WRITTEN TASK
Can you duplicate the entries below, from the line with "You are a computer-use agent. Image" up to and including the line with "[x=863, y=50]", keeping every character as it is?
- - - - -
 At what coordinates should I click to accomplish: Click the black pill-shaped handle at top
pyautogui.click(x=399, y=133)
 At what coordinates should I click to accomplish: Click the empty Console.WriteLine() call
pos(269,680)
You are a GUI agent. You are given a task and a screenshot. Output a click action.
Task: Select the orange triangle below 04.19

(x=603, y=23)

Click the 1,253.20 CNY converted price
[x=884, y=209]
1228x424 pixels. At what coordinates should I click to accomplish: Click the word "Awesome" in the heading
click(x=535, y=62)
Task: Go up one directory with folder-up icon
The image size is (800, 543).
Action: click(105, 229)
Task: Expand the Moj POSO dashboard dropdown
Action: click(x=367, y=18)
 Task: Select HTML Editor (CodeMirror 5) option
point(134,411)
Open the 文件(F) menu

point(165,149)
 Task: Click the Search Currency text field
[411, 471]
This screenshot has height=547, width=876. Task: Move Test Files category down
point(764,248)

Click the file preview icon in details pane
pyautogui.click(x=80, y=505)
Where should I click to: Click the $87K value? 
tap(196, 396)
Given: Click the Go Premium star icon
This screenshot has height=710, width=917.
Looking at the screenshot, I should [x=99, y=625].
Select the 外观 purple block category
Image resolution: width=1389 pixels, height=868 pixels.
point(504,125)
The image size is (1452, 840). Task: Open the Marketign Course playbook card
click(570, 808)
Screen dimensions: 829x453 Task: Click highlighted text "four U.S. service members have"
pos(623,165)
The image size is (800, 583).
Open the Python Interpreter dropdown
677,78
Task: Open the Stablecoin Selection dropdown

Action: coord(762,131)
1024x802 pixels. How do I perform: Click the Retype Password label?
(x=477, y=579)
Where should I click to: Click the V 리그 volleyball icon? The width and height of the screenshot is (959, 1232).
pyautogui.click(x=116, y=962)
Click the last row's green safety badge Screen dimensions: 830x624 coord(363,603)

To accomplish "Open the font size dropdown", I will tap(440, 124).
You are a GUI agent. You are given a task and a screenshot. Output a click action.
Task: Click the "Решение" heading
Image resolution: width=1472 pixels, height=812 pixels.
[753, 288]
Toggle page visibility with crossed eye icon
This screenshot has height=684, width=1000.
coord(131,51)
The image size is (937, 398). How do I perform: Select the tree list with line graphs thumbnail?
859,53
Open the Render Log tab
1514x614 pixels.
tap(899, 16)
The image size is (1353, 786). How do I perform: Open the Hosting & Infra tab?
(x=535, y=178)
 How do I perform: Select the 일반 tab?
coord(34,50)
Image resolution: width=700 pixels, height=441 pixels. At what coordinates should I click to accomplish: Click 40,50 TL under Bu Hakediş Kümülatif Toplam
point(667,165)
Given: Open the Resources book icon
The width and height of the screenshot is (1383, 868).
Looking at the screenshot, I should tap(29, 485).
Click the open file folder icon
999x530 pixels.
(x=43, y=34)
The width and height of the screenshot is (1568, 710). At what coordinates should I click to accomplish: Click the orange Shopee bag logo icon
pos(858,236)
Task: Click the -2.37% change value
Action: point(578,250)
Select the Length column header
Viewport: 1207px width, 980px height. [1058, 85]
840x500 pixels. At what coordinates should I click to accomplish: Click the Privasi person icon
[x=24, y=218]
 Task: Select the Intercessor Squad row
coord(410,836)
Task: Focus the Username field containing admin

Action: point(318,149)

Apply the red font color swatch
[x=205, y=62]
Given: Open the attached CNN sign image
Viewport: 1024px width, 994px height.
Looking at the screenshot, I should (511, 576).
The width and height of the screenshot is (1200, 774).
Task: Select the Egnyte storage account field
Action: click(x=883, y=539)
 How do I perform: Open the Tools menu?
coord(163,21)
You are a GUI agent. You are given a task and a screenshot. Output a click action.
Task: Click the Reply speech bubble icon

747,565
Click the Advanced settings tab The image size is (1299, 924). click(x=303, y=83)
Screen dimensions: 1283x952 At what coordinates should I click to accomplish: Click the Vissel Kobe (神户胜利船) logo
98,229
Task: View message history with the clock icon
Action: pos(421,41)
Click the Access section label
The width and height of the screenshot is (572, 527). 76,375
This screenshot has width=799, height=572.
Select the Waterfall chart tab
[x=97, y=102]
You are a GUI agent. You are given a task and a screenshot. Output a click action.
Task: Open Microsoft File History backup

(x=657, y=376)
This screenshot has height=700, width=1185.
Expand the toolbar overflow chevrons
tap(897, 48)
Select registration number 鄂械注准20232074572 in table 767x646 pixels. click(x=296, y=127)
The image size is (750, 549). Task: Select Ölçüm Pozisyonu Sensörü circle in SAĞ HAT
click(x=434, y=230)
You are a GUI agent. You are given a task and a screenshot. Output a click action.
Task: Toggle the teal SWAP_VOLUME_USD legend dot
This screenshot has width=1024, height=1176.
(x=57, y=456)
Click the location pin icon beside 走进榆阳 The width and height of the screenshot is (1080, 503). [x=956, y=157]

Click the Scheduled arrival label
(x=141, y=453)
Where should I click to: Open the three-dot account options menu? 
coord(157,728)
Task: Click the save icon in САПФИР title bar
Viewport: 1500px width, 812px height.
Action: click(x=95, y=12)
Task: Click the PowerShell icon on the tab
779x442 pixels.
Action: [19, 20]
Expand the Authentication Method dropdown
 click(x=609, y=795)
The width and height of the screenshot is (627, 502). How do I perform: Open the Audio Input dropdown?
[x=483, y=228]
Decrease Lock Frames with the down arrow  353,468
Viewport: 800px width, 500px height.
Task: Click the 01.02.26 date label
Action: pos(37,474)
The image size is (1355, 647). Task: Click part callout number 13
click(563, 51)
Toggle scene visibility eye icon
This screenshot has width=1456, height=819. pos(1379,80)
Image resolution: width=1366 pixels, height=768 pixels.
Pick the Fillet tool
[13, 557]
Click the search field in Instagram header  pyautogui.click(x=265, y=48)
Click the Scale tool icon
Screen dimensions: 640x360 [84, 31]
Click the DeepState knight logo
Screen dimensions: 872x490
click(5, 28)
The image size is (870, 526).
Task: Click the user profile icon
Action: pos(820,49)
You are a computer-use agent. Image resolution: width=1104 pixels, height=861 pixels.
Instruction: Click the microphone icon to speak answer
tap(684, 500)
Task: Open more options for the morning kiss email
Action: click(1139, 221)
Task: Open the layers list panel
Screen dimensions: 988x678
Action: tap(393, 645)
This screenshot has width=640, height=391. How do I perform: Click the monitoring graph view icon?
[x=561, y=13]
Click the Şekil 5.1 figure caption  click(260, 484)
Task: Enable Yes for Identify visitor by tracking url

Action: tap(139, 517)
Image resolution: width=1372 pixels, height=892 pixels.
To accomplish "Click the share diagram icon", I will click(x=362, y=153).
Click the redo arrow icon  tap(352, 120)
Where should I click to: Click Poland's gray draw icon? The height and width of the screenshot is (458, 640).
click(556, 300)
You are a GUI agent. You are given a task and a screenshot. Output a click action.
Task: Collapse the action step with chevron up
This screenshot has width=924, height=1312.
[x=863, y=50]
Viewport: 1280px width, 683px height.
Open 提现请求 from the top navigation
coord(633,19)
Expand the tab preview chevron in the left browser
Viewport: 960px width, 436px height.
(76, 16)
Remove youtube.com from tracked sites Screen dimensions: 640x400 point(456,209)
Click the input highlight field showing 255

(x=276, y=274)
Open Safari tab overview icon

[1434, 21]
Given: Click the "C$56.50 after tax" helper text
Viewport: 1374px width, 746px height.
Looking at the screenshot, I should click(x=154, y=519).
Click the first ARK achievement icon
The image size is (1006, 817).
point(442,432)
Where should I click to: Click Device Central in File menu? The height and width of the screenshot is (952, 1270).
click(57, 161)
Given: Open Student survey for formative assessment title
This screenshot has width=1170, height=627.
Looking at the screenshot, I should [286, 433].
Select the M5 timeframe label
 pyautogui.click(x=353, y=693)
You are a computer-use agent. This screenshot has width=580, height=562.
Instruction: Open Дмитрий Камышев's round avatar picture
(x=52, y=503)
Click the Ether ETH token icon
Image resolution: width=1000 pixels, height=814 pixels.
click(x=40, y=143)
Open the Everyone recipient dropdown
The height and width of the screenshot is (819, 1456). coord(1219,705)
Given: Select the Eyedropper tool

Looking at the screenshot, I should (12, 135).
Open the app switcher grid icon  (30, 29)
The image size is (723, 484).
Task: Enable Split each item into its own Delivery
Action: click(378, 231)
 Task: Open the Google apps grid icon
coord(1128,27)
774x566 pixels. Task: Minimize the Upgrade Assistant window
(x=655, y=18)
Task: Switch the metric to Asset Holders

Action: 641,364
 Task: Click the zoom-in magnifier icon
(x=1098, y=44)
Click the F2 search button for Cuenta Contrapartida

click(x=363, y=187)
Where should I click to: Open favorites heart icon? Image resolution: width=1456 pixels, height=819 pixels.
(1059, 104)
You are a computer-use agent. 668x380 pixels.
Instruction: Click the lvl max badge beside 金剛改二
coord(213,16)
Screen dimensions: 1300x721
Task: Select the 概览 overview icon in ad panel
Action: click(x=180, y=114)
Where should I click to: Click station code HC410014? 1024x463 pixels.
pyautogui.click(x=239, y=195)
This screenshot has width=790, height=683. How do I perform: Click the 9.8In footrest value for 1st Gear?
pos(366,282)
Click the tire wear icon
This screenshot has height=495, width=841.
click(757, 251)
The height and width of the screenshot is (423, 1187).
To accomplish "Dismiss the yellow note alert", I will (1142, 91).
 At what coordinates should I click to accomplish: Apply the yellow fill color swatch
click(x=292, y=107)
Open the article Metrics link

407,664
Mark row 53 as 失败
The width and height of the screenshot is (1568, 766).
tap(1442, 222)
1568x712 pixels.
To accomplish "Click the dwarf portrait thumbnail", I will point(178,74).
- - - - -
SOLUTION FOR THIS PROBLEM
You are a computer-use agent. Image resolution: width=1104 pixels, height=861 pixels.
Instruction: Click the microphone icon to speak answer
tap(684, 500)
Task: Open more options for the morning kiss email
Action: click(1139, 221)
Task: Open the layers list panel
Screen dimensions: 988x678
Action: tap(393, 645)
This screenshot has width=640, height=391. How do I perform: Click the monitoring graph view icon?
[x=561, y=13]
Click the Şekil 5.1 figure caption  click(260, 484)
Task: Enable Yes for Identify visitor by tracking url

Action: tap(139, 517)
Image resolution: width=1372 pixels, height=892 pixels.
To accomplish "Click the share diagram icon", I will click(x=362, y=153).
Click the redo arrow icon  tap(352, 120)
Where should I click to: Click Poland's gray draw icon? The height and width of the screenshot is (458, 640).
click(556, 300)
You are a GUI agent. You are given a task and a screenshot. Output a click action.
Task: Collapse the action step with chevron up
This screenshot has width=924, height=1312.
[x=863, y=50]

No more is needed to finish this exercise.